Bolivia, Evo Morales candidato per la terza volta: proteste

La Camera di La Paz ha approvato la legge che consentirà al presidente ed al suo secondo di candidarsi alle elezioni del 2014. Se vincessero, sarebbe il loro terzo mandato consecutivo e diventerebbero i governanti che sono stati in carica per più tempo nella storia del paese

Vittoria polemica: Morales si candiderà a un terzo mandato (foto: Pangea News)

Vittoria polemica: Morales si candiderà a un terzo mandato (foto: Pangea News)

11 ore di sessione ininterrotte e la Camera dei Deputati boliviani ha confermato ieri quanto già approvato dal Senato: il presidente Evo Morales ed il vice Alvaro Garcia Linera potranno presentarsi alle elezioni del 2014. Sebbene la nuova Costituzione, voluta da questo stesso governo ed accettata dal Parlamento nel 2009, preveda la possibilità di realizzare solo due mandati consecutivi, il presidente della commissione Costituzionale, Hector Arce, ha deciso che il primo mandato di Evo non deve essere conteggiato, visto che l’avvento della nuova carta fondamentale lo ha diviso in due parti, annullandolo in termini tecnici.

Con una grande maggioranza al Congresso del partido indigenista Mas (Movimiento al Socialismo), è evidente che la decisione di Arce non è altro che una trovata per permettere a Morales di accedere legalmente a quello che per molti altri suoi colleghi sudamericani resta ancora un problema. Un problema, che per alcuni osservatori critici è di ordine democratico.
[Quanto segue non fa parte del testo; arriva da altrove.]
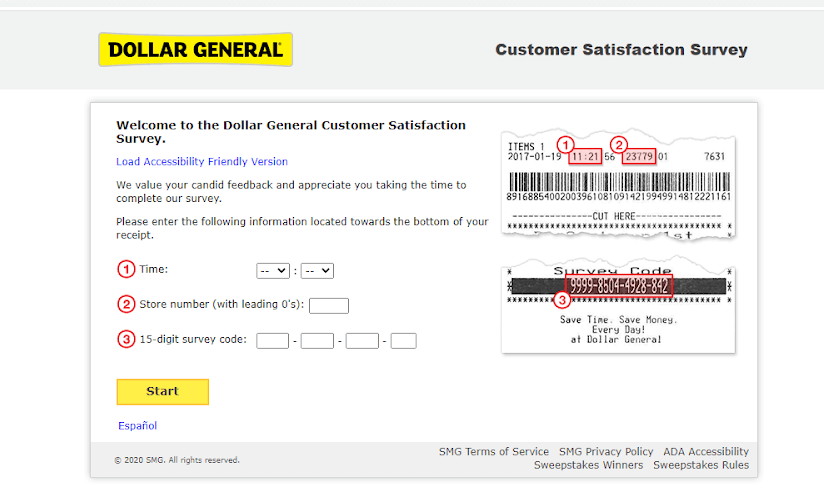824x488 pixels.
Task: Open SMG Privacy Policy link
Action: [x=606, y=452]
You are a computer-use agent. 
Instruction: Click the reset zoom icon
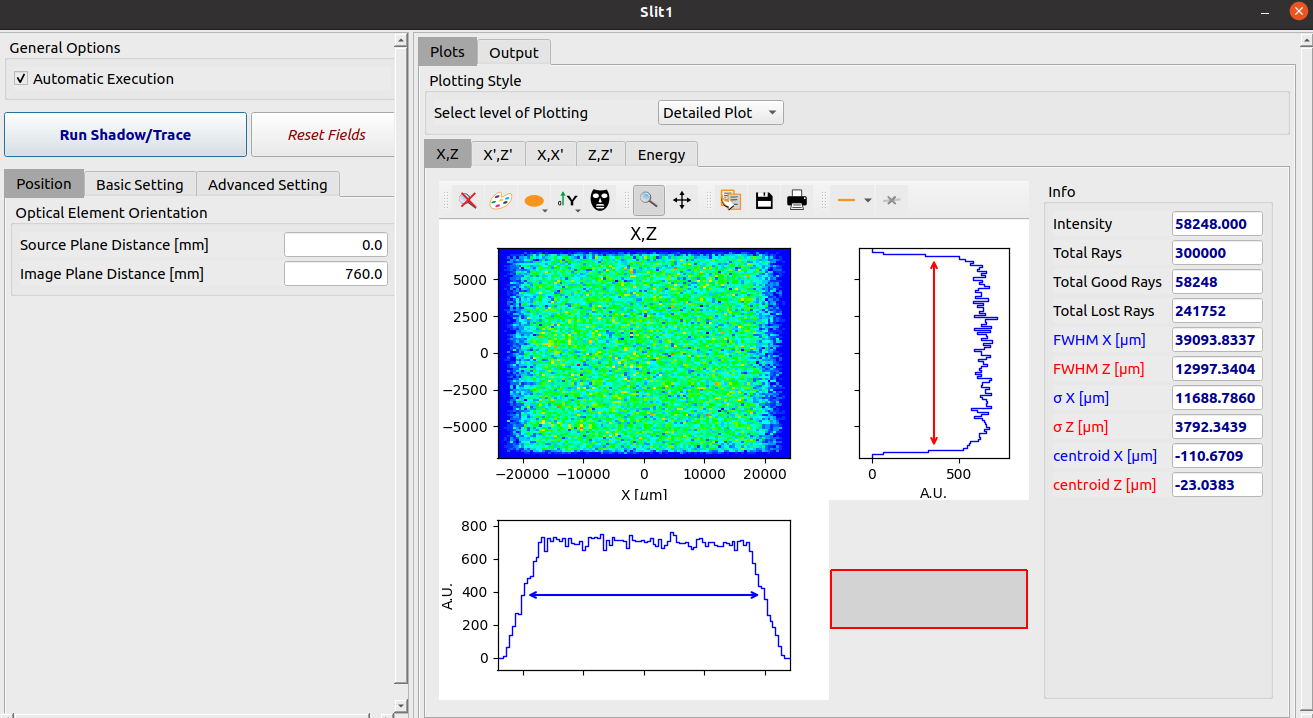pos(467,201)
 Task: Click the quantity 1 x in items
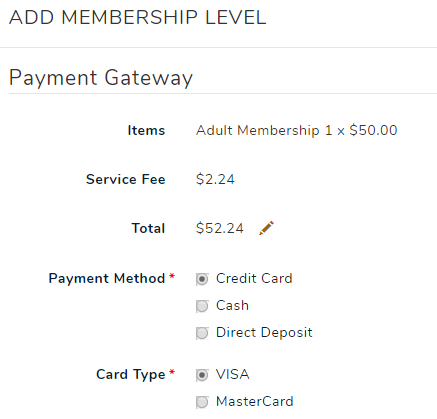pos(335,130)
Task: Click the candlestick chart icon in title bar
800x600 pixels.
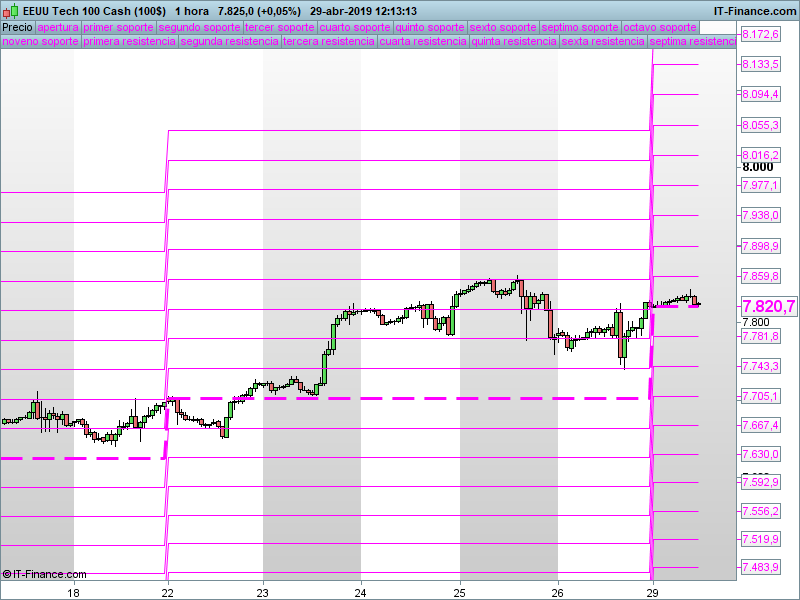Action: (x=11, y=11)
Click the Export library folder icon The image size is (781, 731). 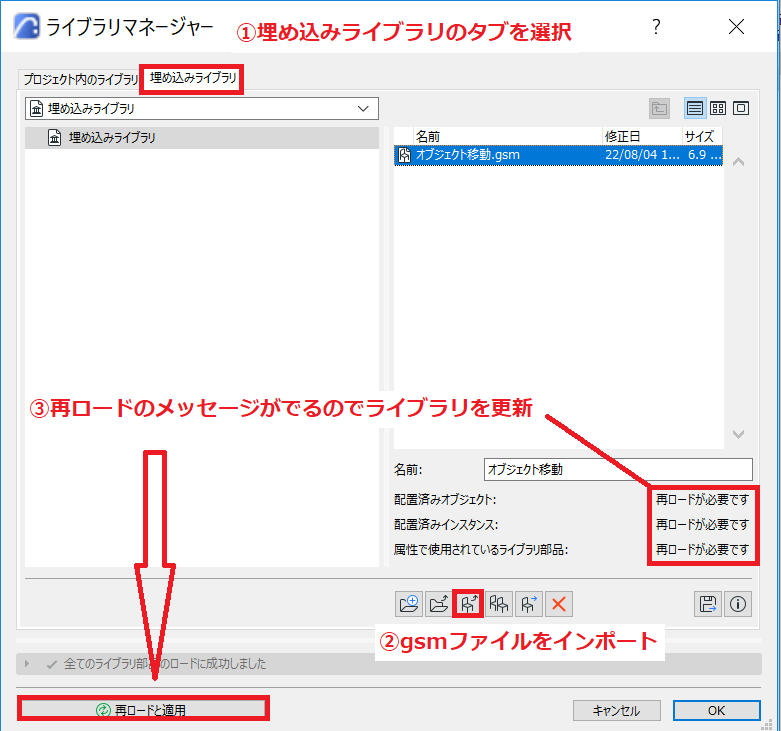tap(438, 604)
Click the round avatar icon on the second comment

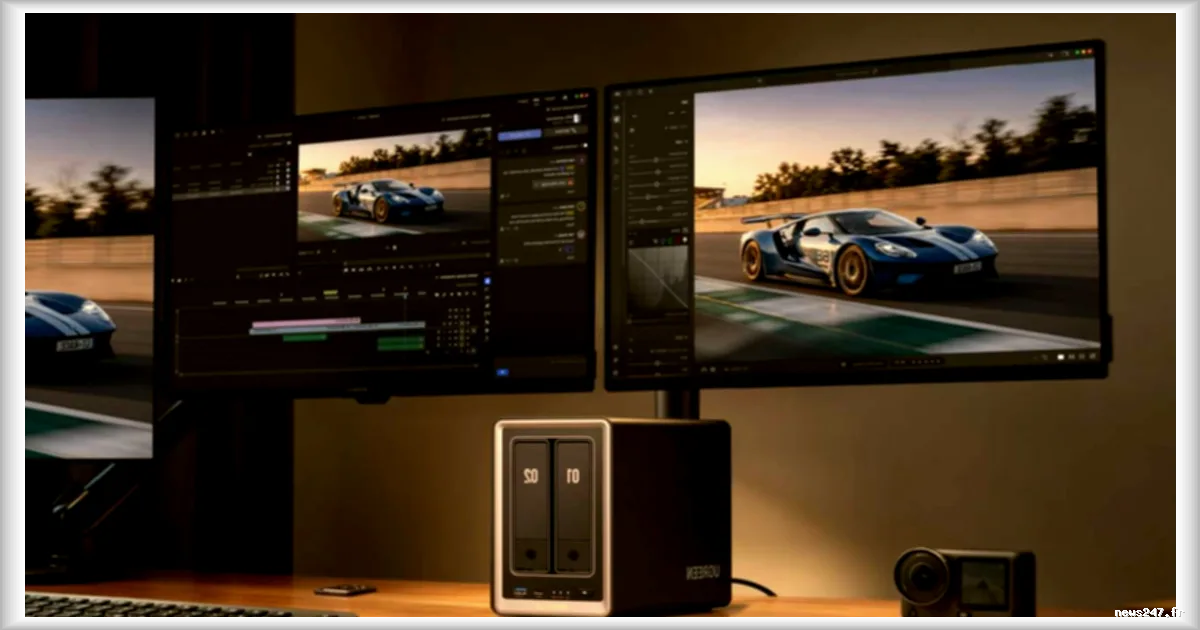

La rivista colombiana Semana, citata in italiano anche dall’ultimo numero di Internazionale, si fa portavoce di quella che in generale è una preoccupazione della stampa liberale della zona: «A vent’anni dalla scomparsa delle dittature militari sudamericane, i despoti non sono tornati ma l’orrizzonte è pieno di nuvole nere».
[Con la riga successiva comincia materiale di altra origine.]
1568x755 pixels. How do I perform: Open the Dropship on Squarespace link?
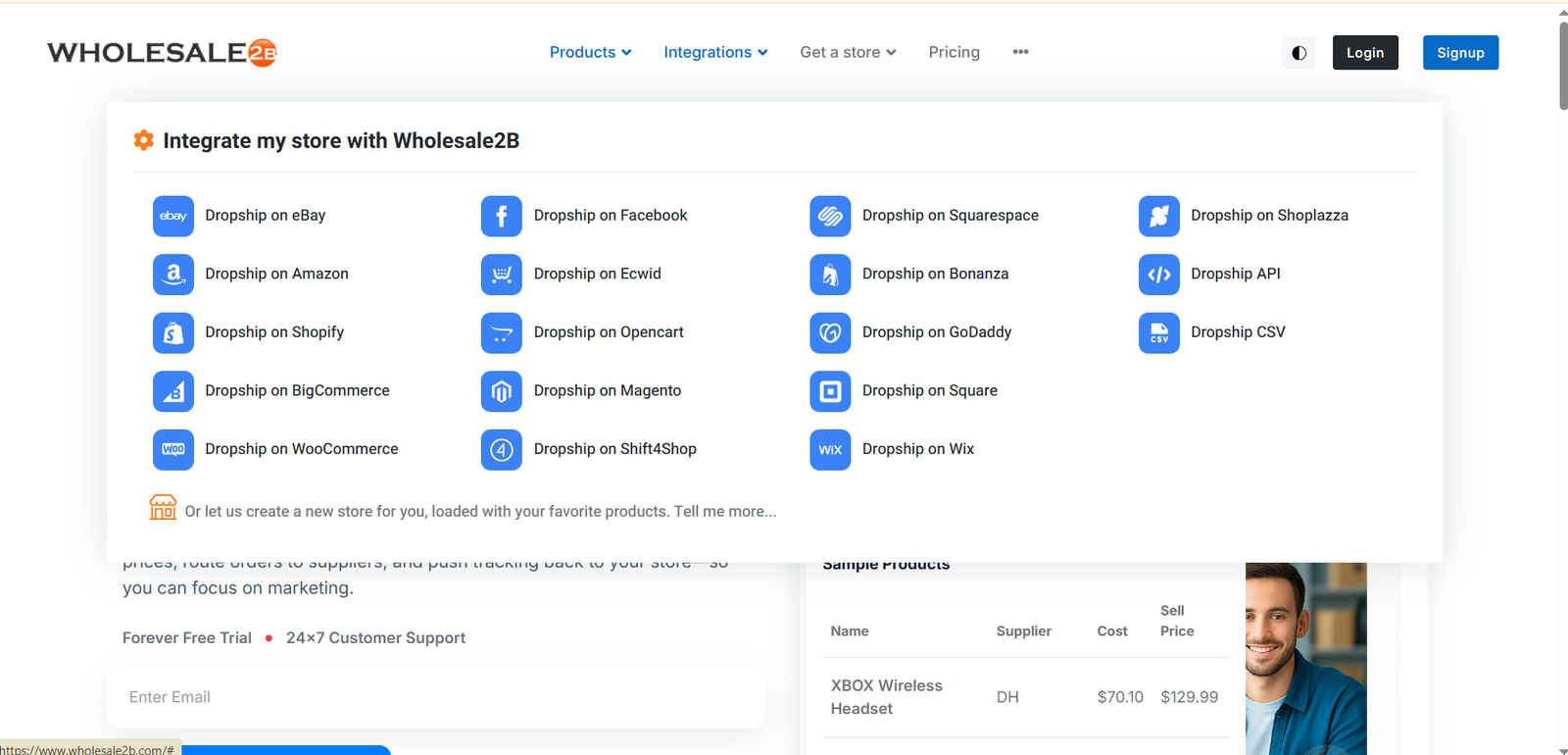pyautogui.click(x=950, y=216)
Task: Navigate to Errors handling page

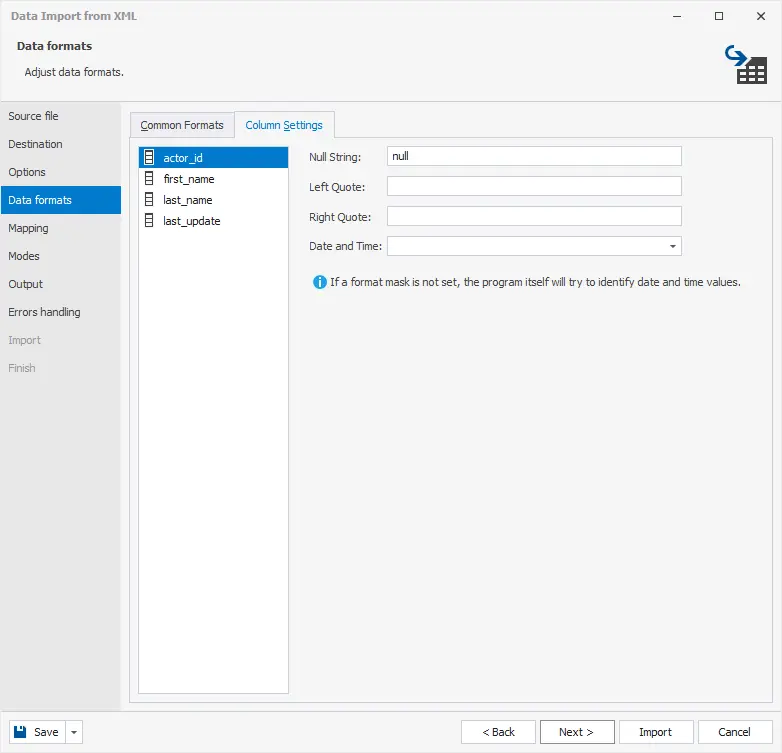Action: 44,312
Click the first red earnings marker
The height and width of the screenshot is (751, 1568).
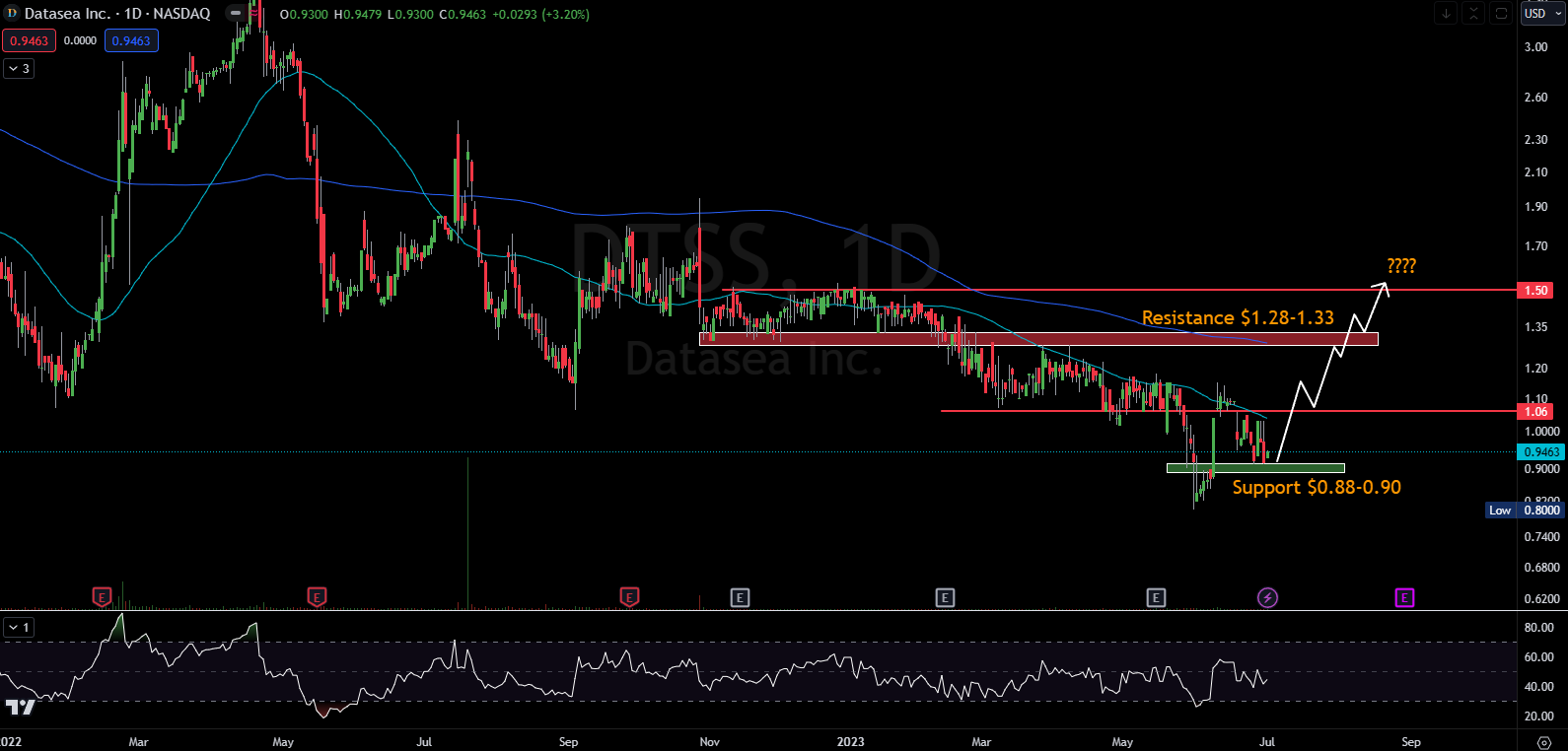tap(102, 596)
Così è quando si manifesta l’incapacità di trovare un successore all’altezza del primo grande leader, oppure, dove le politiche proposte nell’interesse della collettività, vanno a colpire l’interesse del singolo. Nel caso boliviano, la grande trasversalità che ha sempre contraddistinto il governo di Evo Morales, a vantaggio di masse enormi storicamente emarginate e a scapito delle minoranze che per decenni hanno governato il paese, sta ora iniziando a scricchiolare. Mentre il parlamneto votava la possibilità di una nuova candidatura, il principale sindacato operaio del paese, la Cob (Central Obrera), arrivava al suo decimo giorno di sciopero per reclamare maggiori pensioni e salari. Oltre a questo settore, sono in piazza dal 6 maggio anche i minatori, che in Bolivia sono soliti marciare armati di dinamite, i maestri e gli studenti superiori.

In alcuni casi, specialmente fuori dai centri abitati, dove si mantengono blocchi stradali sulle principali statali del paese, le proteste hanno assunto un taglio molto aggressivo ed anche l’operato delle forze dell’ordine non è stato da meno. L’ufficio boliviano dell’alto commissariato per le Nazioni Unite è addirittura intervenuto per invitare alla calma, emettendo un comunicato dove riconosce «il diritto a manifestare il dissenso», ma chiede di farlo «nel rispetto del prossimo». Un invito che però non sembra avere avuto un grande impatto sui diretti interessati, visto che a distanzi di poche ore il ministro dell’Interno, Carlos Romero, accusava la Cob di aver dato alla protesta «una connotazione politica confrontazionista e destabilizzante» e il leader sindacale Juan Carlos Trujillo, che la dirige, gli rispondeva ricordando che chiedere migliori pensioni «non significa tentare un colpo di Stato».

Nonostante questo scenario di dissenso, un recente sondaggio realizzato dall’agenzia Ipsos, attribuiva in aprile un consenso del 60% per Evo Morales. Un tasso che, se perdurasse fino al voto del prossimo anno, lo convertirebbe nell’uomo che ha governato il paese per più tempo, inoltre attraverso la risorsa praticamente esclusiva rispetto agli altri concorrenti al titolo di averlo fatto attraverso le elezioni.